**Exercise:**
Please decide whether each of these statements agrees with the text on the Samajwadi Alliance, giving yes or no and quoting the text's deciding words exactly. 1. The alliance was founded in 2022. 2. The alliance's color is green. 3. Sitaram Yechury is identified as General Secretary of CPI(M).

**Source text:**
- Leader: Akhilesh Yadav
- Founded: 2022
- Ideology: Big tent Majority: Secularism Socialism Left wing populism
- Colours: Red
- Alliance: Indian National Developmental Inclusive Alliance (National)
- Seats in Rajya Sabha: 5 / 31 (SP:4,IND:1) (Uttar Pradesh)
- Seats in Lok Sabha: 43 / 80 (SP:37, INC:6) (Uttar Pradesh)
- Seats in Uttar Pradesh Legislative Assembly: 102 / 403 (SP:100, INC:2)

= Samajwadi Alliance =

Samajwadi Alliance (SP+; Socialist Alliance), is a major political alliance led by the Samajwadi Party in the Indian state of Uttar Pradesh.

==Current members==

| No. | Party | Flag | Symbol | Leader |
|---|---|---|---|---|
| 1. | Samajwadi Party |  |  | Akhilesh Yadav |
| 2. | Indian National Congress |  |  | Ajay Rai |
| 3. | Jan Adhikar Party |  |  | Babu Singh Kushwaha |

==2024 Parliamentary election==
===Attempted alliance with the Left===
CPI(M) General Secretary Sitaram Yechury said that his party will ally with Samajwadi Party in Uttar Pradesh. Akhilesh Yadav said that the alliance will contest all 80 seats in 2024 election and detailed elaboration regarding alliance will be made at the end of 2023.

**Dataset extract:**
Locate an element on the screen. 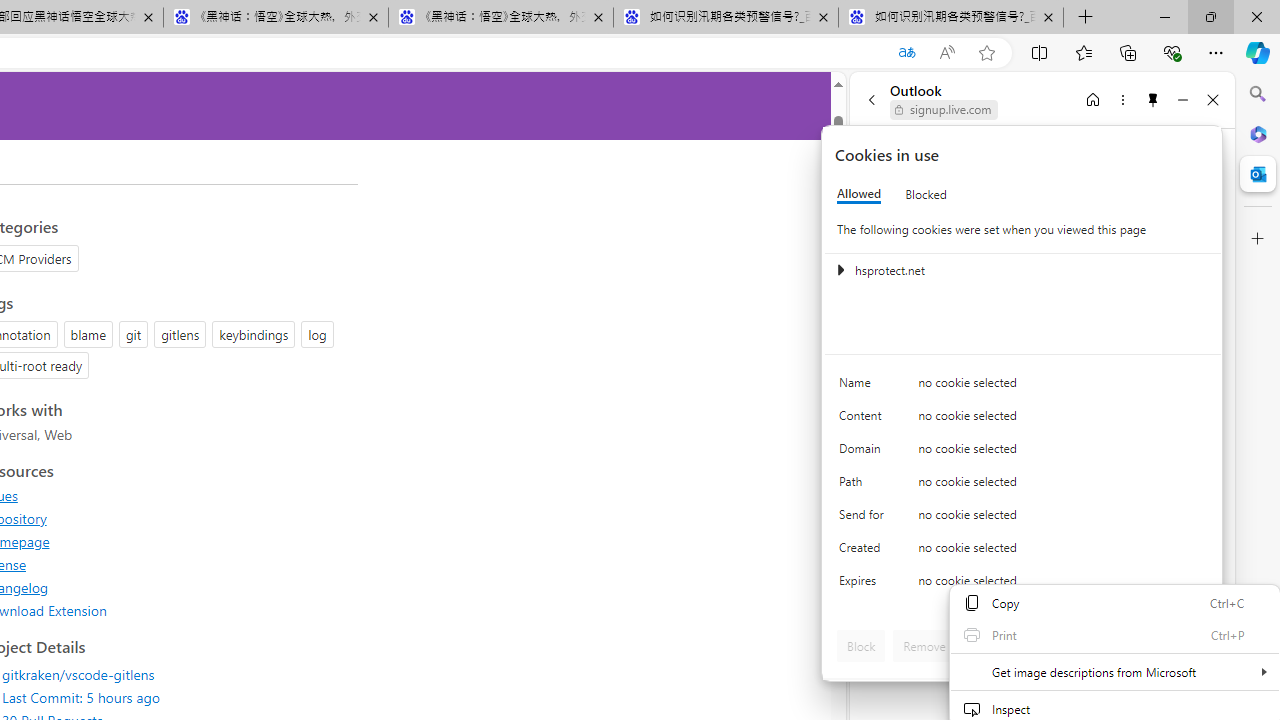 This screenshot has height=720, width=1280. 'Expires' is located at coordinates (865, 585).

**Output for this exercise:**
1. Yes: "Founded: 2022"
2. No: "Colours: Red"
3. Yes: "CPI(M) General Secretary Sitaram Yechury"